§ **Ketentuan Tugas**:
1. Tuliskan tanpa perubahan bagian dari panduan sujud sahwi yang dimulai dengan kata-kata "Landasan Hukum Pelaksanaan" dan berakhir dengan "kita dalam melaksanakannya.".
2. Ulangi apa adanya baris-baris daftar, mulai dari awal daftar sampai baris yang memuat "point(151,109)", termasuk baris pertama dan baris terakhir itu.
*** Kutipan Sumber ***
Panduan Terlengkap Cara Sujud Sahwi
Sujud Sahwi adalah bentuk kasih sayang Allah bagi hamba-Nya yang lupa.
Memahami Makna dan Pentingnya Sujud Sahwi
Shalat adalah tiang agama, sebuah momen sakral di mana seorang hamba berdialog langsung dengan Tuhannya, Allah Subhanahu wa Ta'ala. Dalam upaya kita untuk melaksanakan ibadah ini dengan sesempurna mungkin, kita dituntut untuk menjaga kekhusyukan, konsentrasi, serta ketepatan dalam setiap gerakan dan bacaan. Namun, sebagai manusia biasa, kita tidak luput dari sifat lupa dan salah. Terkadang, di tengah shalat, pikiran kita melayang, konsentrasi buyar, yang bisa mengakibatkan kita ragu-ragu, menambah, atau mengurangi rukun dan wajib shalat.
Di sinilah letak keindahan dan kemudahan dalam syariat Islam. Allah Yang Maha Pengasih dan Maha Penyayang memberikan solusi atas kekurangan manusiawi ini melalui sebuah amalan yang disebut Sujud Sahwi. Secara harfiah, "sahwi" berarti lupa atau lalai. Jadi, Sujud Sahwi adalah dua sujud yang dilakukan oleh seorang Muslim untuk menambal atau memperbaiki kesalahan yang terjadi dalam shalat akibat lupa.
Sujud Sahwi bukanlah tanda shalat yang gagal, melainkan sebuah rahmat dan karunia. Ia adalah bukti bahwa Islam adalah agama yang realistis, yang memahami hakikat manusia. Ia mengajarkan kita bahwa ketika kita melakukan kesalahan dalam ibadah, pintu perbaikan selalu terbuka. Pelaksanaan sujud sahwi merupakan bentuk pengakuan atas kelemahan diri di hadapan keagungan Allah, sekaligus menjadi sarana untuk menyempurnakan kembali ibadah yang sempat tercoreng oleh kelalaian. Dengan memahami cara sujud sahwi yang benar, kita dapat menjaga kualitas shalat kita dan meraih ketenangan batin, karena kita tahu bahwa ada jalan keluar untuk setiap kekhilafan.
Landasan Hukum Pelaksanaan Sujud Sahwi
Pelaksanaan Sujud Sahwi bukanlah amalan yang dibuat-buat, melainkan memiliki dasar yang kuat dari Sunnah Nabi Muhammad shallallahu ‘alaihi wa sallam. Terdapat beberapa hadits shahih yang menjadi landasan utama disyariatkannya sujud ini. Memahami dalil-dalil ini penting untuk menguatkan keyakinan kita dalam melaksanakannya.
Salah satu hadits yang paling terkenal dan sering menjadi rujukan utama adalah hadits yang diriwayatkan oleh Abu Hurairah radhiyallahu ‘anhu, yang dikenal dengan kisah "Dzul Yadain".
*** Data Kerja ***
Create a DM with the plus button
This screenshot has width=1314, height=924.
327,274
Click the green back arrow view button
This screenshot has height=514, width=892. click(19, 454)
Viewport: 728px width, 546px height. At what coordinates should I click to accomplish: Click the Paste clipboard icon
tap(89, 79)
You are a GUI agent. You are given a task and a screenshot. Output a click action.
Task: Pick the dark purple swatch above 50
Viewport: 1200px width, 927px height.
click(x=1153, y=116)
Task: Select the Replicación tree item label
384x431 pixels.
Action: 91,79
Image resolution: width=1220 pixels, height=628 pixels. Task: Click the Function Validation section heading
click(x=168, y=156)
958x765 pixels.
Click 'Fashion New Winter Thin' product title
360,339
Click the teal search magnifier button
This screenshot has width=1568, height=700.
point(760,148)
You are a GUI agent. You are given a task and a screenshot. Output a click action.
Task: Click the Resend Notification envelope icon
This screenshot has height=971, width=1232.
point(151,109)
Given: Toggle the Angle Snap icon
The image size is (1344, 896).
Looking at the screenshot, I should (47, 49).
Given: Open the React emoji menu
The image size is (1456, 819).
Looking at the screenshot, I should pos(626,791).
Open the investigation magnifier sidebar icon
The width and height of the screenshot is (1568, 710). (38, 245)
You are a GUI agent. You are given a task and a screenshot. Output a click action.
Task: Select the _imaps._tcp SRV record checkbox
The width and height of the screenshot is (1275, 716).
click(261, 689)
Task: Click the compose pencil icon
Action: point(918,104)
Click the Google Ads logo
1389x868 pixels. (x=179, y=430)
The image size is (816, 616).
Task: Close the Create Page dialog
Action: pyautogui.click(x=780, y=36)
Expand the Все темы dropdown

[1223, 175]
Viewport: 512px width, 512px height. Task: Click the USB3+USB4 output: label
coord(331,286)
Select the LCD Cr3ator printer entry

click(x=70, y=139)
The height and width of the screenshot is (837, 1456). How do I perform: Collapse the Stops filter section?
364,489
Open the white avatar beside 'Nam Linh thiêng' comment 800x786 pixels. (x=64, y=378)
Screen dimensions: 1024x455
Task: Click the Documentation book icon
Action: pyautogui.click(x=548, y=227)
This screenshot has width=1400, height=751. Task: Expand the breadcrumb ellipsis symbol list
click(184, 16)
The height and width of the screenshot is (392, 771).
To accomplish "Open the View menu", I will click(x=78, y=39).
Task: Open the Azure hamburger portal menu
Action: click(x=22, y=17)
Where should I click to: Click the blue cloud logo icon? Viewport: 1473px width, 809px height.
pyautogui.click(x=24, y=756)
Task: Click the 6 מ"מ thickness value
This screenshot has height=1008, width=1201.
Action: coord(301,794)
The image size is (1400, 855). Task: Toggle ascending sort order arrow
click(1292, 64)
***
§ **Jawaban**:
1.
Landasan Hukum Pelaksanaan Sujud Sahwi
Pelaksanaan Sujud Sahwi bukanlah amalan yang dibuat-buat, melainkan memiliki dasar yang kuat dari Sunnah Nabi Muhammad shallallahu ‘alaihi wa sallam. Terdapat beberapa hadits shahih yang menjadi landasan utama disyariatkannya sujud ini. Memahami dalil-dalil ini penting untuk menguatkan keyakinan kita dalam melaksanakannya.

2.
Create a DM with the plus button
This screenshot has width=1314, height=924.
327,274
Click the green back arrow view button
This screenshot has height=514, width=892. click(19, 454)
Viewport: 728px width, 546px height. At what coordinates should I click to accomplish: Click the Paste clipboard icon
tap(89, 79)
You are a GUI agent. You are given a task and a screenshot. Output a click action.
Task: Pick the dark purple swatch above 50
Viewport: 1200px width, 927px height.
click(x=1153, y=116)
Task: Select the Replicación tree item label
384x431 pixels.
Action: 91,79
Image resolution: width=1220 pixels, height=628 pixels. Task: Click the Function Validation section heading
click(x=168, y=156)
958x765 pixels.
Click 'Fashion New Winter Thin' product title
360,339
Click the teal search magnifier button
This screenshot has width=1568, height=700.
point(760,148)
You are a GUI agent. You are given a task and a screenshot. Output a click action.
Task: Click the Resend Notification envelope icon
This screenshot has height=971, width=1232.
point(151,109)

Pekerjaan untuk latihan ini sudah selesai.